Collected data entries
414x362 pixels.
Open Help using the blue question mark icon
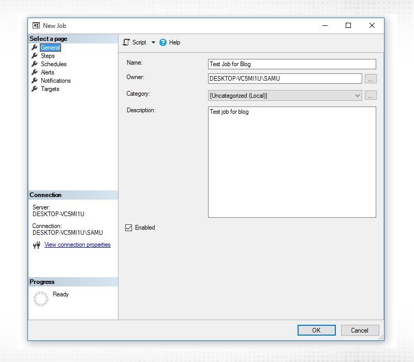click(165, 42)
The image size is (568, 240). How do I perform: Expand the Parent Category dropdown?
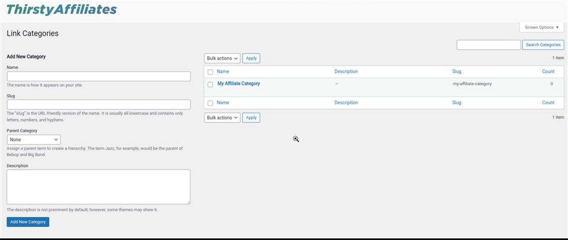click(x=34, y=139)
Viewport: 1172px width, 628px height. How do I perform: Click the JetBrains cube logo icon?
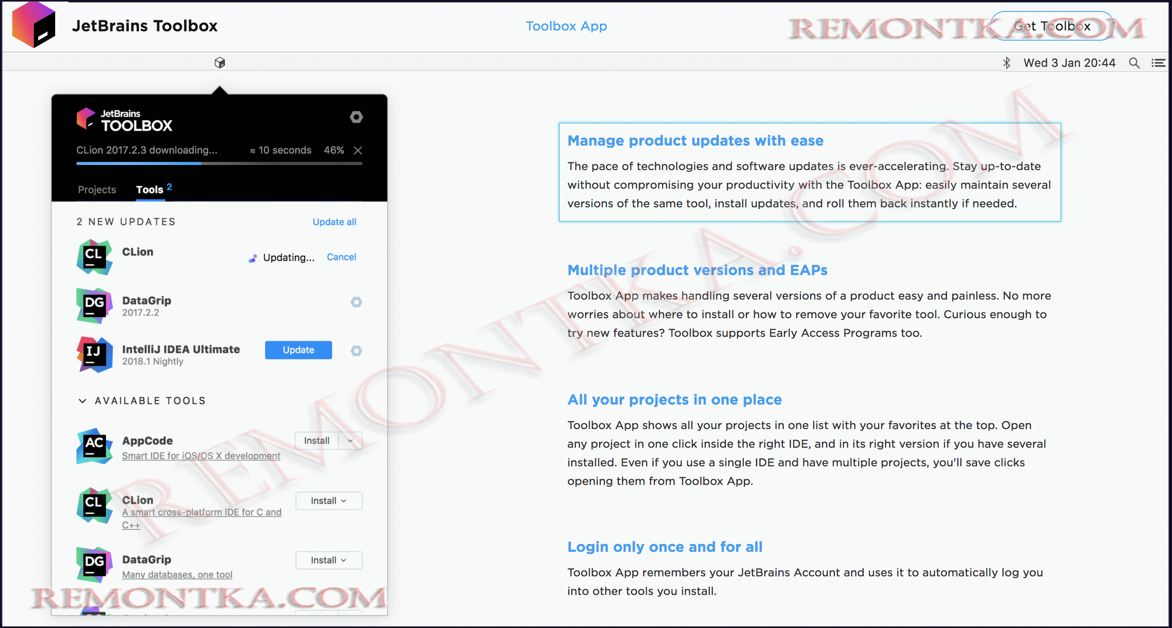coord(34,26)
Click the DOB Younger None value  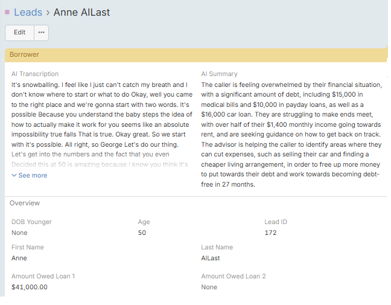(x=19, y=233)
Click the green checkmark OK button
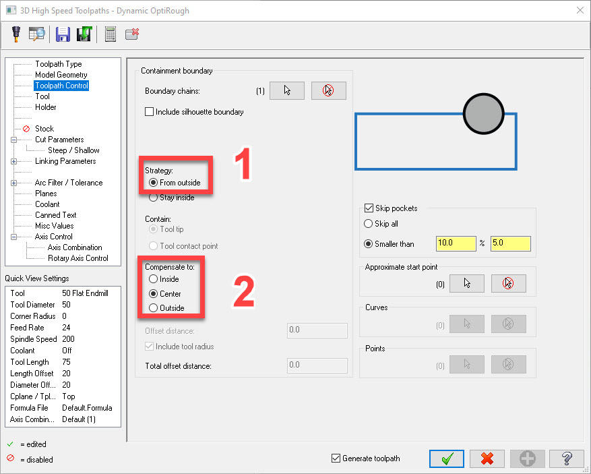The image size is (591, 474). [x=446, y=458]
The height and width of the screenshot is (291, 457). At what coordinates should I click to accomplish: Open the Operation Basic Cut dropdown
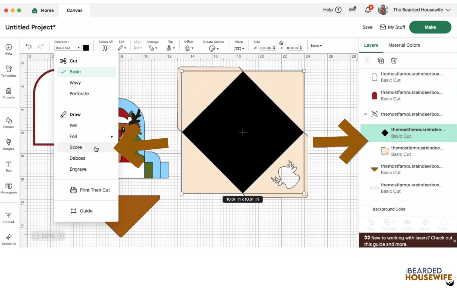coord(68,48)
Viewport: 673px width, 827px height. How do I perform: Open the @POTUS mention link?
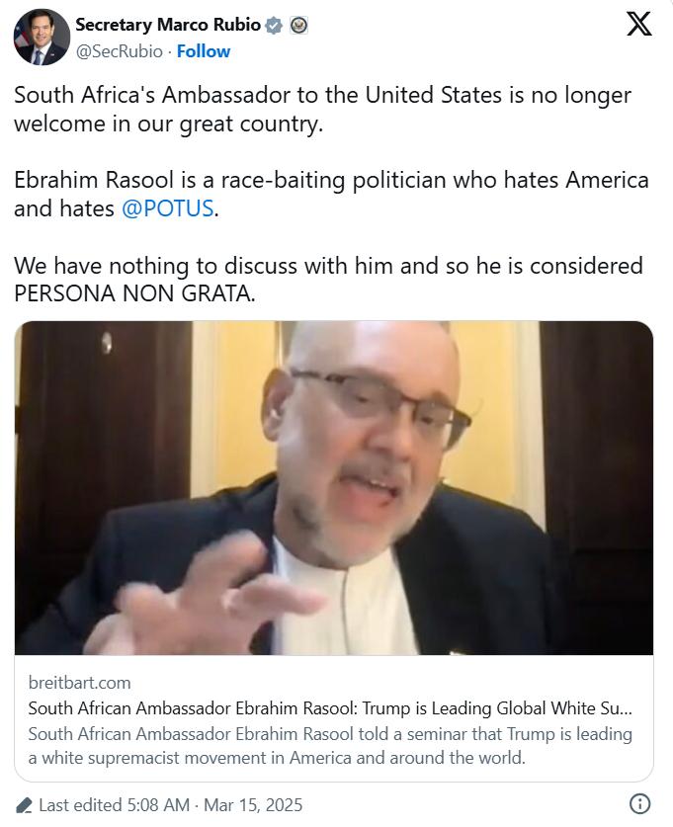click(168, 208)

▸ What you should do:
Your copy must hold exactly the lines from the one with "Viewport: 673px width, 827px" to the end of the records above, both included, and no pictures.

▸ Written response:
Viewport: 673px width, 827px height. How do I perform: Open the @POTUS mention link?
click(168, 208)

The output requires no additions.